O. König¹, R. Schaette², R. Kempter² ³, and M. Gross¹.
¹Klinik für Audiologie und Phoniatrie,
Charité-Universitätsmedizin Berlin,
Campus Benjamin Franklin, 14195 Berlin, Germany
²Institute for Theoretical Biology, Biology Department, Humboldt-Universität zu Berlin, 10115 Berlin, Germany
³Bernstein Center for Computational Neuroscience Berlin, 10115 Berlin, Germany.

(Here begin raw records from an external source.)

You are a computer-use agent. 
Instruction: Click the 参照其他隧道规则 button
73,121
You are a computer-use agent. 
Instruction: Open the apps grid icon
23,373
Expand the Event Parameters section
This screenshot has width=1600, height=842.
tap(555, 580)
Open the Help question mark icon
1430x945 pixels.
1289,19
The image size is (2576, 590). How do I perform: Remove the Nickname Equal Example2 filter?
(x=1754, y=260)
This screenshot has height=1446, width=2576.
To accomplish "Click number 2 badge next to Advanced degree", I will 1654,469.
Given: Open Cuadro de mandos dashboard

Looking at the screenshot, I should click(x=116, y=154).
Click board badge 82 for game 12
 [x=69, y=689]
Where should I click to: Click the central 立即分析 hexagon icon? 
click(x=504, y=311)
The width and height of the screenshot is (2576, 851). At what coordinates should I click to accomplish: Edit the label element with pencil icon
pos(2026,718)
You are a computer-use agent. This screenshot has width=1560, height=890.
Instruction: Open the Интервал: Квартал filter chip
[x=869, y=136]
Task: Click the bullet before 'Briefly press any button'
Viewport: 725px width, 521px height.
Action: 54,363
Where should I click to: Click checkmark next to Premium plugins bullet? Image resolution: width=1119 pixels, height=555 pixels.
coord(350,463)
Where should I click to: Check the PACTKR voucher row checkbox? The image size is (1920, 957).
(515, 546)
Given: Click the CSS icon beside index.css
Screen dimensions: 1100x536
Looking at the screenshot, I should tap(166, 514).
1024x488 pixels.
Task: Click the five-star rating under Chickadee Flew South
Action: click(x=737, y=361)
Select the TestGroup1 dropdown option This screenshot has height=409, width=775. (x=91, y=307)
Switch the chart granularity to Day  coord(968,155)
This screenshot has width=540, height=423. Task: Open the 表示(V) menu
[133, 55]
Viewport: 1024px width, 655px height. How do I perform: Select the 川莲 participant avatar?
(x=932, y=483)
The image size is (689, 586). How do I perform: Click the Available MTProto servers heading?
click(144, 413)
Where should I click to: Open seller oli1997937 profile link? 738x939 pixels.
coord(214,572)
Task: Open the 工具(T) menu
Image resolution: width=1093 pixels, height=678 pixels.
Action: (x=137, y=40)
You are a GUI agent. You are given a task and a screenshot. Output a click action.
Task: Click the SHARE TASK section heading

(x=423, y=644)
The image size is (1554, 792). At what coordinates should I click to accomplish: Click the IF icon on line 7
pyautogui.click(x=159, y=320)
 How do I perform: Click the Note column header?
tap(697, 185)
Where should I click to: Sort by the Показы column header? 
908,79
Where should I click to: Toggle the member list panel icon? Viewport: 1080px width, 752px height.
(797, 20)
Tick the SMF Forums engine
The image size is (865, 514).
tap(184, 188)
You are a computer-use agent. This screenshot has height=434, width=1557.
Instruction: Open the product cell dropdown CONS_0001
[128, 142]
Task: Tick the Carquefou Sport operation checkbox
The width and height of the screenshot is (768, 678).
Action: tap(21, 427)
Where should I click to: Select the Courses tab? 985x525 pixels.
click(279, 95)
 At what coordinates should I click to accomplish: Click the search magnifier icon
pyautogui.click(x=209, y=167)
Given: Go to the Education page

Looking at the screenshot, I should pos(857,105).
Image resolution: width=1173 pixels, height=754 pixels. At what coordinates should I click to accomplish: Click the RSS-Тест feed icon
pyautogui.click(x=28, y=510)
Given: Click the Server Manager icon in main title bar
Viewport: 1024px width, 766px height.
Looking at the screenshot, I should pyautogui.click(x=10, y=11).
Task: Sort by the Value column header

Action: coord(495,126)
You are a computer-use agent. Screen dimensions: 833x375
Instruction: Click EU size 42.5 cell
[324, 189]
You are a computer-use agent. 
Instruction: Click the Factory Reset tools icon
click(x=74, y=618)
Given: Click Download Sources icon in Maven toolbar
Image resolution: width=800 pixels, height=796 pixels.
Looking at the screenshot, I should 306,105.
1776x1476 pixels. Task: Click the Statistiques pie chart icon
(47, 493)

Chronic tinnitus is very often accompanied by a hearing impairment, but it is still unknown whether hearing loss can actually cause tinnitus. On the one hand, the association between the pitch of the tinnitus sensation and the audiogram edge in tinnitus patients with high-frequency hearing loss suggests a functional relation, but on the other hand a large fraction of patients with hearing loss does not present symptoms of tinnitus. We investigated the hypothesis that the development of tinnitus after hearing loss depends on the shape of the audiogram. Earlier studies on the subject suffered from patient samples with mixed etiologies of hearing loss, which may have lead to inconclusive findings. We therefore analyzed a sample where all patients have noise-induced hearing loss, containing 26 patients without tinnitus, 25 patients with tonelike tinnitus, and 13 patients with noise-like tinnitus. The groups did not differ significantly in age. All patients had moderate to severe hearing loss at high frequencies, and most had only minor hearing loss at low frequencies. We found that the three groups differ in the overall amount of hearing loss and in the steepness of the slope of the audiogram. On average, patients without tinnitus had the most severe hearing loss and the most shallow audiogram slopes, whereas patients with tone-like tinnitus had the least amount of hearing loss and the steepest slopes in the audiograms. Patients with noise-like tinnitus were intermediate. Detailed analysis of the audiograms revealed a clear association between the tinnitus pitch and the edge of the audiogram for tone-like tinnitus, with tinnitus pitch being on average 1.6 octaves above the audiogram edge frequency, and 0.7 octaves above the frequency with the steepest slope. Our results suggest that the development of tinnitus could be facilitated by a steep audiogram slope. A possible mechanism is that the steep slope causes abrupt discontinuities in the activity along the tonotopic axis of the auditory system, which could be misinterpreted as sound.